(Data excerpts)
┌────────
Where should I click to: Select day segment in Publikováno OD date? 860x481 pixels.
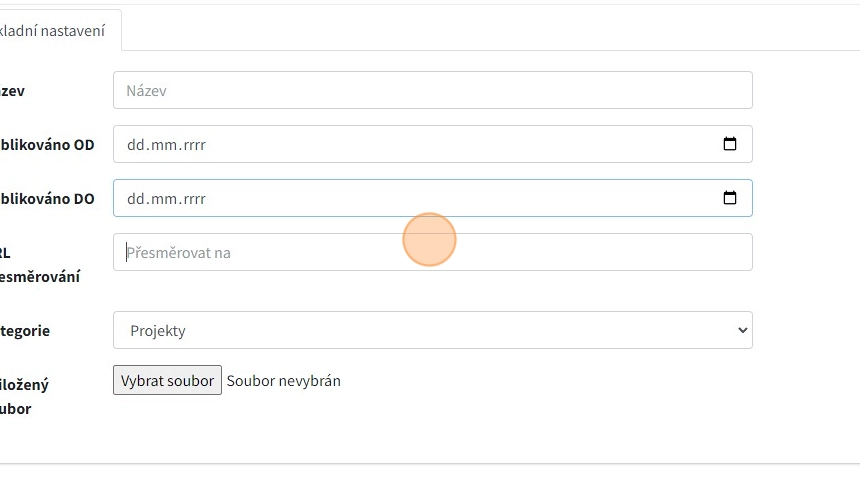(135, 145)
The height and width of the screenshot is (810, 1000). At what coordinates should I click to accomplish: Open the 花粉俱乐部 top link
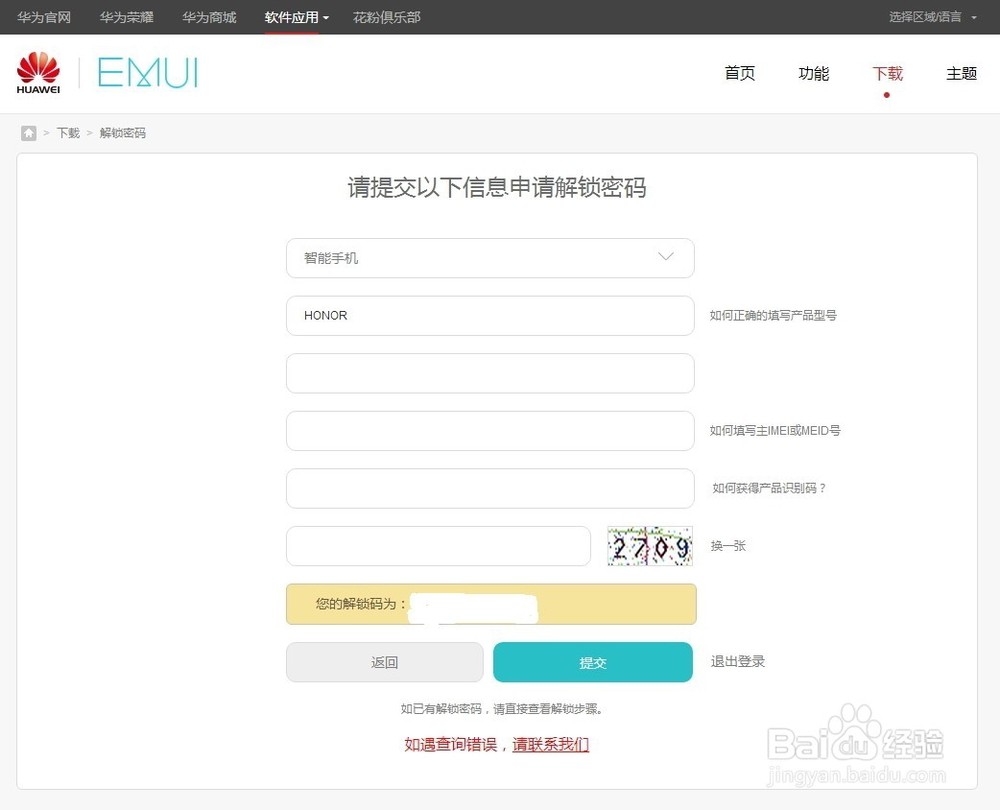click(x=386, y=17)
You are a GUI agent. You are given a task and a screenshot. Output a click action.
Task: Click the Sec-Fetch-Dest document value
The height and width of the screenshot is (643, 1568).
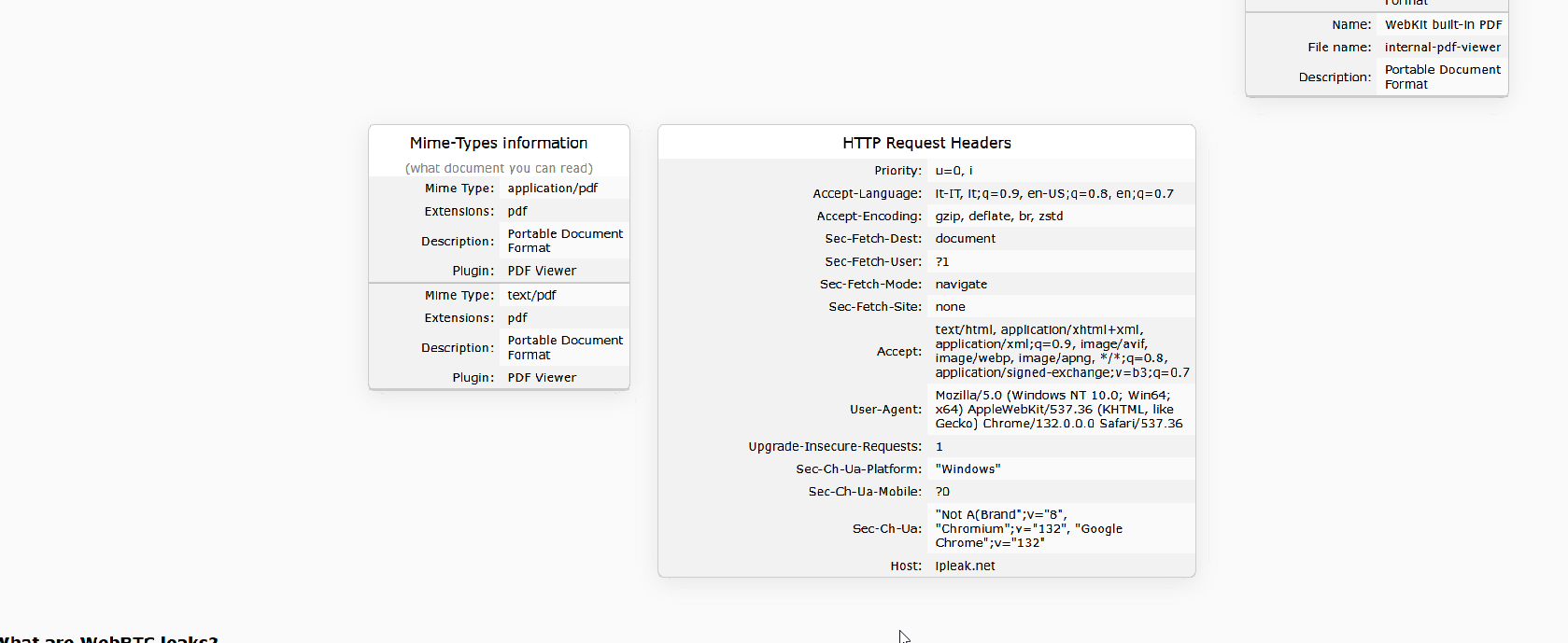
└────────
What the answer must hold is the exact text of every line from the one containing "You are a GUI" through the end of the data, minus any pictures.

You are a GUI agent. You are given a task and a screenshot. Output a click action.
Task: Click the Sec-Fetch-Dest document value
The height and width of the screenshot is (643, 1568).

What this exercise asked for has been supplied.